BEGIN
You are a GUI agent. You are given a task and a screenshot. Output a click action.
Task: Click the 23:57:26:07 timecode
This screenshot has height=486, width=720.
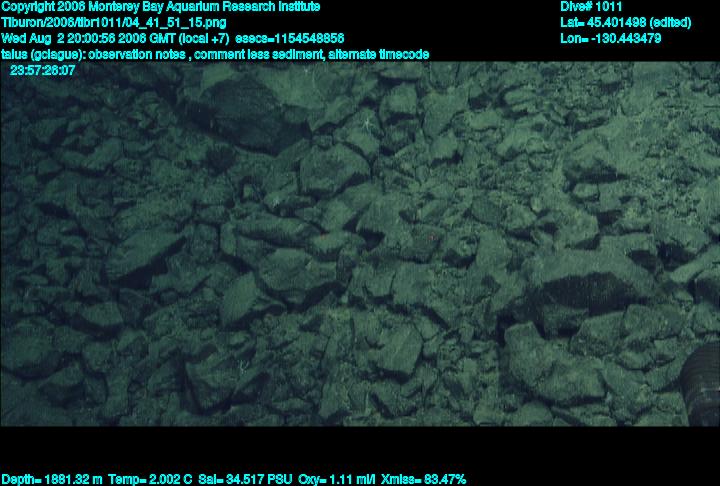(42, 71)
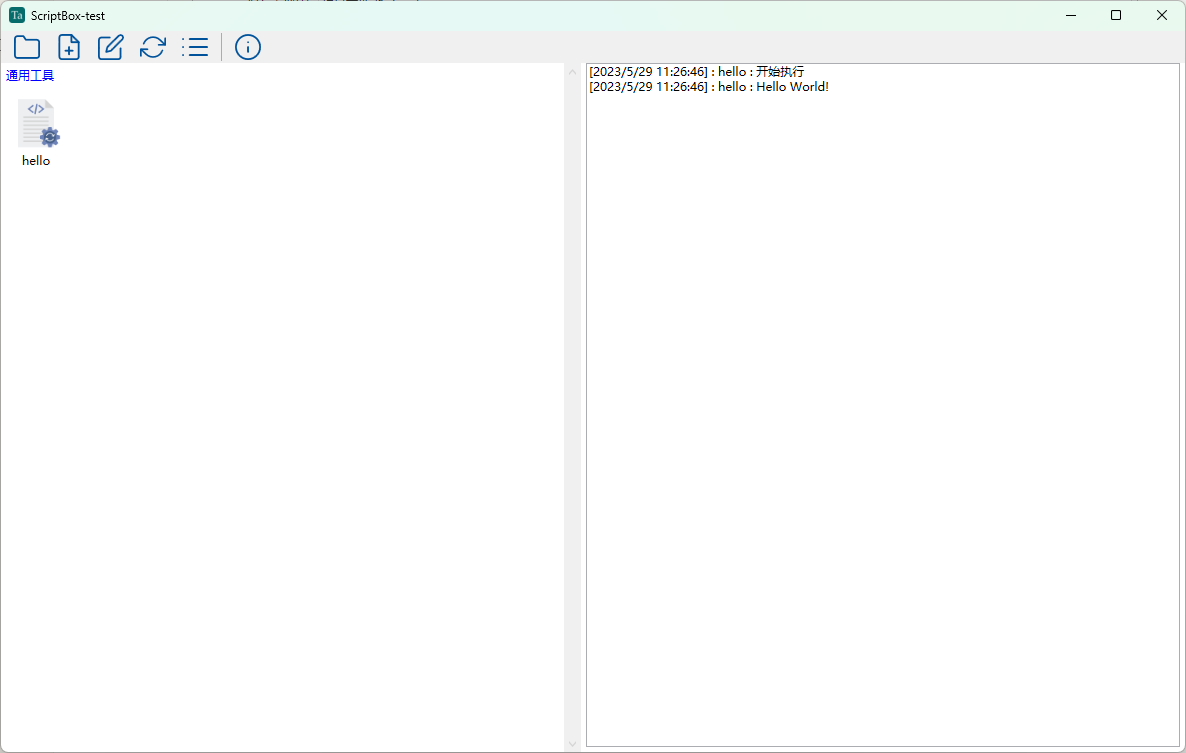Toggle the list view icon
1186x753 pixels.
(x=195, y=47)
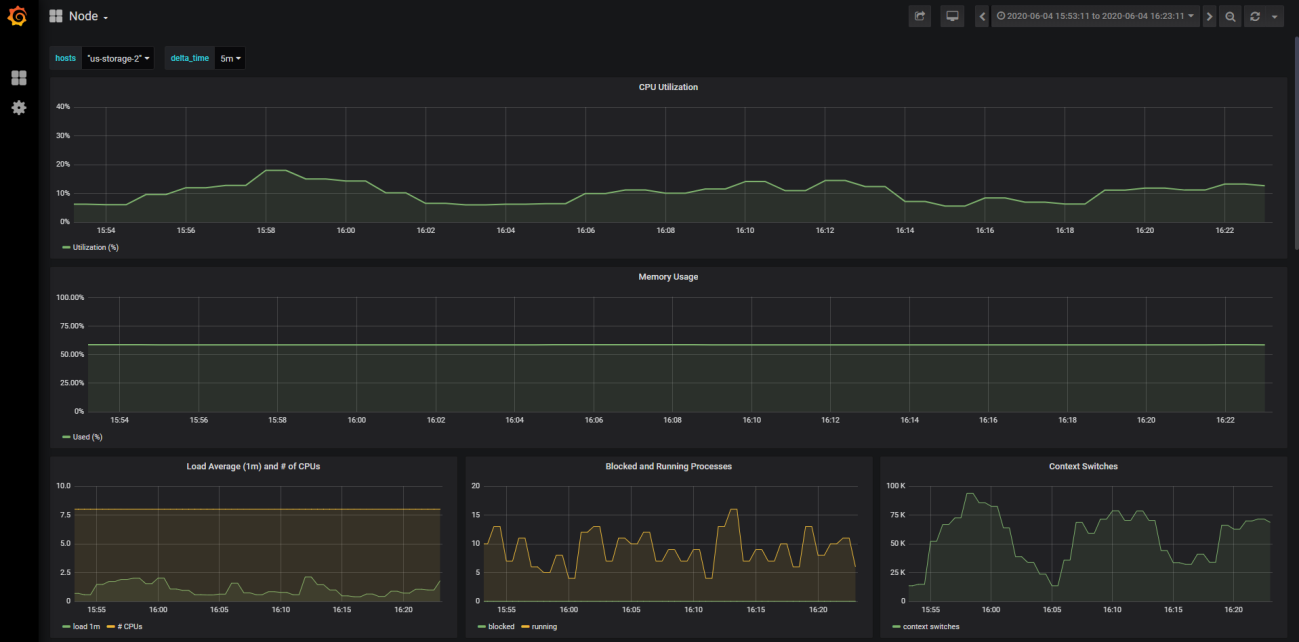This screenshot has width=1299, height=642.
Task: Toggle the Utilization (%) legend series
Action: (95, 247)
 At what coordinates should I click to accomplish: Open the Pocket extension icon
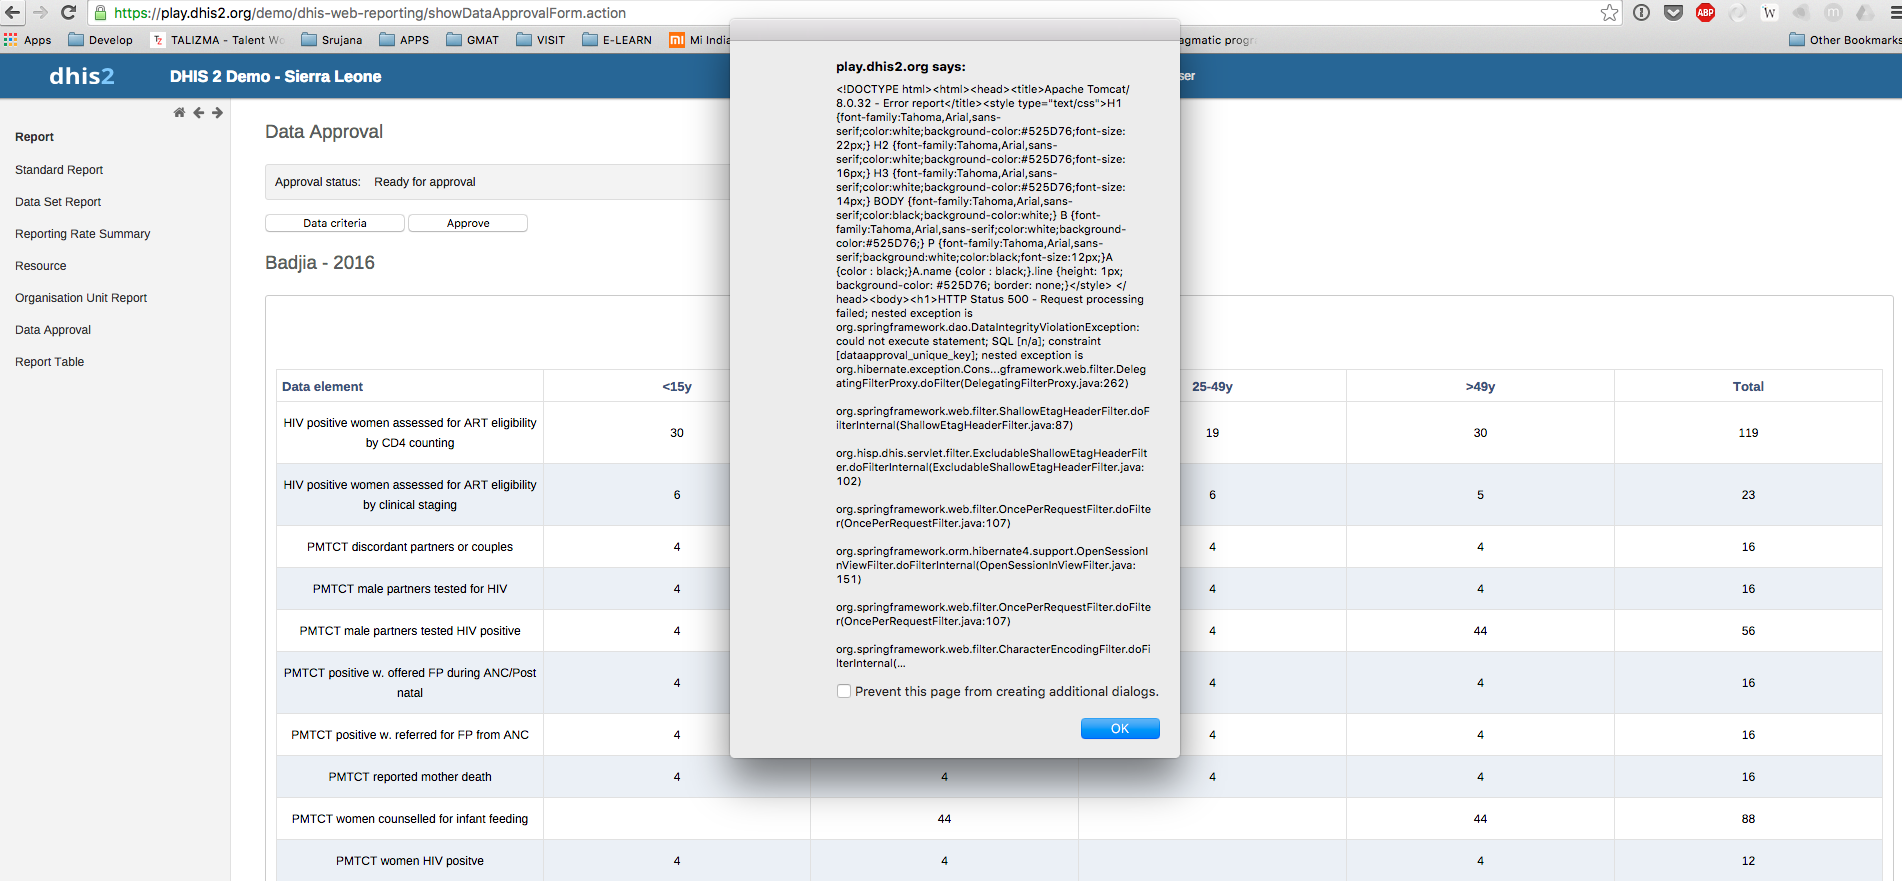click(1673, 13)

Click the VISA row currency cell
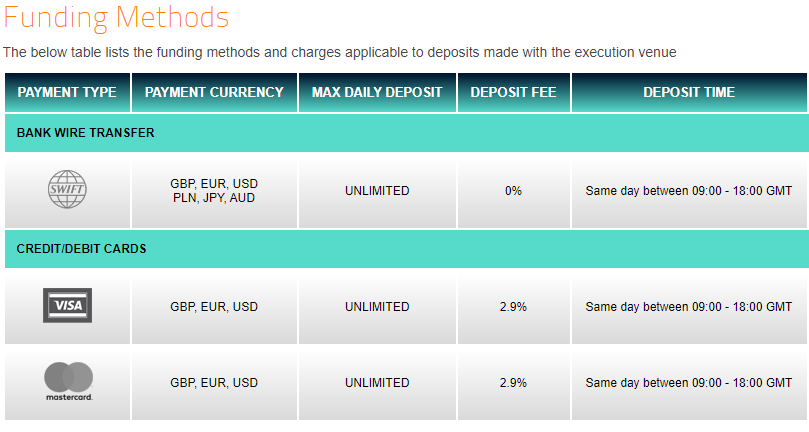(x=214, y=307)
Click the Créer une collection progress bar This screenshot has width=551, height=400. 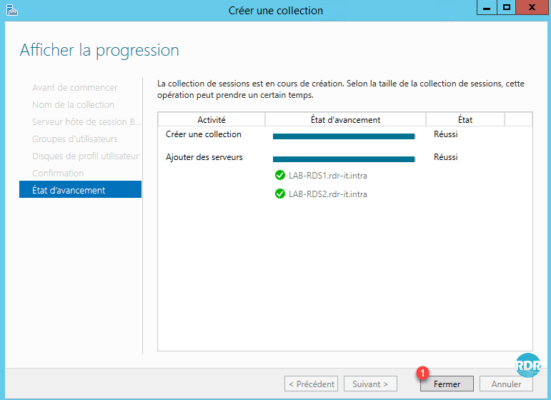click(344, 136)
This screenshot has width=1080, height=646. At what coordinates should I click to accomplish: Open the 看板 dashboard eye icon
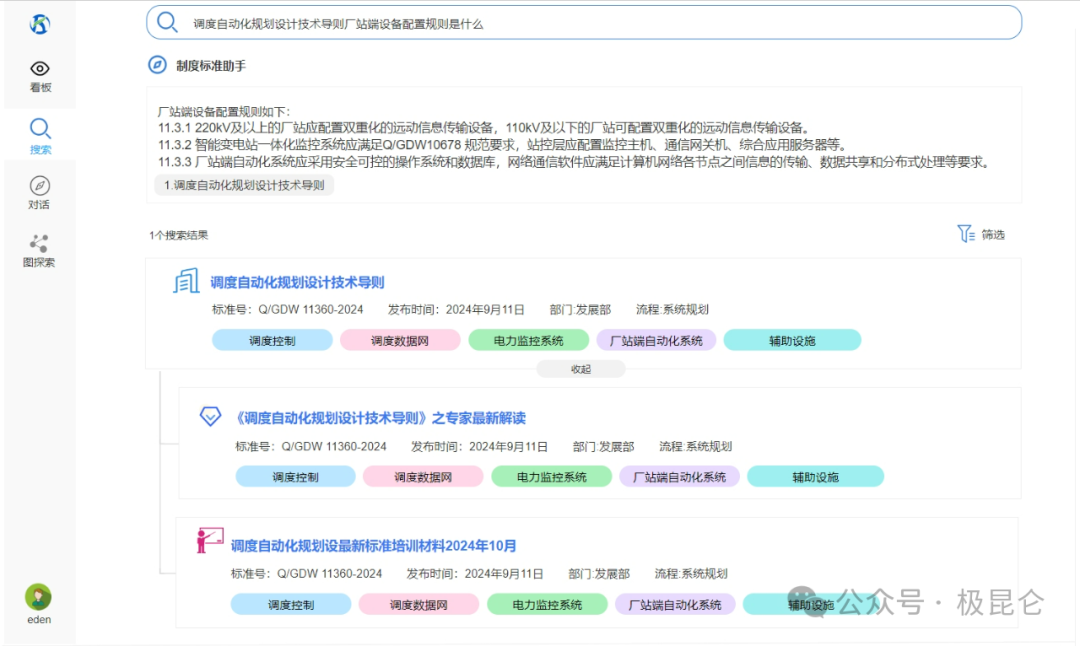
END
- **Task goal**: Please print the material above exactly as it appears, from its first line through the line containing "Task: Click the 23:57:26:07 timecode", inclusive, and stop there.

- **Your solution**:
You are a GUI agent. You are given a task and a screenshot. Output a click action.
Task: Click the 23:57:26:07 timecode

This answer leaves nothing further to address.